EXERCISE PROMPT:
Write each line below back out exactly, omitting its pictures.

-------- SUPPLIED DATA

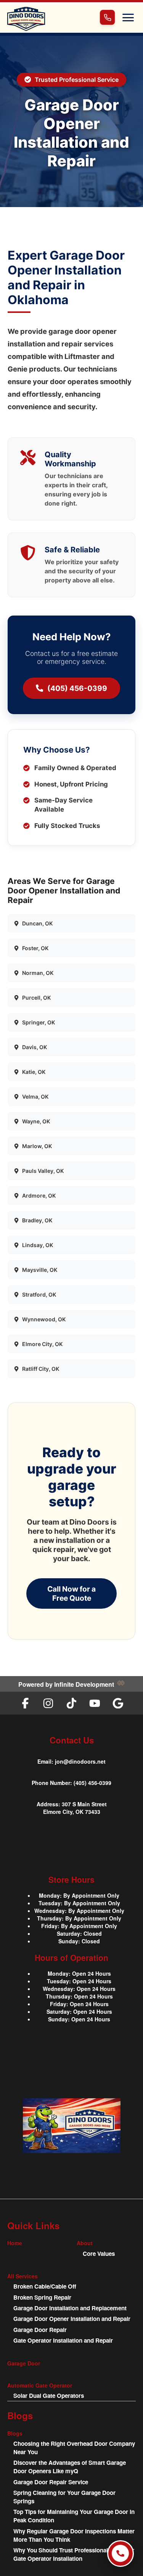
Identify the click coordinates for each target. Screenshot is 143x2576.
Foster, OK (35, 948)
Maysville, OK (39, 1269)
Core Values (99, 2253)
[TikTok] (71, 1703)
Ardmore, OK (39, 1195)
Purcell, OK (36, 997)
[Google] (118, 1703)
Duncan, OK (37, 923)
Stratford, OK (39, 1294)
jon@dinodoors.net (80, 1761)
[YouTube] (94, 1703)
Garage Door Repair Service (50, 2482)
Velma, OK (35, 1096)
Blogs (14, 2433)
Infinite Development (84, 1684)
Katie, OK (33, 1072)
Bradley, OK (37, 1220)
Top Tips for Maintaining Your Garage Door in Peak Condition (74, 2515)
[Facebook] (25, 1703)
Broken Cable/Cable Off (44, 2286)
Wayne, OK (36, 1121)
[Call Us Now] (120, 2553)
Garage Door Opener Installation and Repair (71, 2318)
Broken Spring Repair (42, 2297)
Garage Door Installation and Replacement (70, 2308)
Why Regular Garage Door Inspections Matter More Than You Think (74, 2535)
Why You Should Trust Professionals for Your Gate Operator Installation (73, 2554)
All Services (22, 2276)
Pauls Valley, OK (43, 1171)
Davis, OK (34, 1047)
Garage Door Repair (40, 2330)
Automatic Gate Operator (39, 2385)
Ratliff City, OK (40, 1368)
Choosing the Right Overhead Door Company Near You (74, 2447)
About (85, 2243)
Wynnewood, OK (44, 1319)
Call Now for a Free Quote (71, 1593)
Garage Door (23, 2363)
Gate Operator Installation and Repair (63, 2340)
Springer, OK (38, 1022)
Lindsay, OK (37, 1245)
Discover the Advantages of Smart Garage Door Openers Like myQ (69, 2466)
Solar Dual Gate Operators (48, 2395)
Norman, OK (37, 973)
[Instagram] (48, 1703)
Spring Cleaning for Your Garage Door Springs (64, 2496)
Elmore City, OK (42, 1344)
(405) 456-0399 (77, 688)
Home (14, 2243)
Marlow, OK (37, 1146)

----------------

TASK RESPONSE:
Identify the click coordinates for each target. Screenshot is 143x2576.
Foster, OK (35, 948)
Maysville, OK (39, 1269)
Core Values (99, 2253)
[TikTok] (71, 1703)
Ardmore, OK (39, 1195)
Purcell, OK (36, 997)
[Google] (118, 1703)
Duncan, OK (37, 923)
Stratford, OK (39, 1294)
jon@dinodoors.net (80, 1761)
[YouTube] (94, 1703)
Garage Door Repair Service (50, 2482)
Velma, OK (35, 1096)
Blogs (14, 2433)
Infinite Development (84, 1684)
Katie, OK (33, 1072)
Bradley, OK (37, 1220)
Top Tips for Maintaining Your Garage Door in Peak Condition (74, 2515)
[Facebook] (25, 1703)
Broken Cable/Cable Off (44, 2286)
Wayne, OK (36, 1121)
[Call Us Now] (120, 2553)
Garage Door Opener Installation and Repair (71, 2318)
Broken Spring Repair (42, 2297)
Garage Door Installation and Replacement (70, 2308)
Why Regular Garage Door Inspections Matter More Than You Think (74, 2535)
Why You Should Trust Professionals for Your Gate Operator Installation (73, 2554)
All Services (22, 2276)
Pauls Valley, OK (43, 1171)
Davis, OK (34, 1047)
Garage Door Repair (40, 2330)
Automatic Gate Operator (39, 2385)
Ratliff City, OK (40, 1368)
Choosing the Right Overhead Door Company Near You (74, 2447)
About (85, 2243)
Wynnewood, OK (44, 1319)
Call Now for a Free Quote (71, 1593)
Garage Door (23, 2363)
Gate Operator Installation and Repair (63, 2340)
Springer, OK (38, 1022)
Lindsay, OK (37, 1245)
Discover the Advantages of Smart Garage Door Openers Like myQ (69, 2466)
Solar Dual Gate Operators (48, 2395)
Norman, OK (37, 973)
[Instagram] (48, 1703)
Spring Cleaning for Your Garage Door Springs (64, 2496)
Elmore City, OK (42, 1344)
(405) 456-0399 (77, 688)
Home (14, 2243)
Marlow, OK (37, 1146)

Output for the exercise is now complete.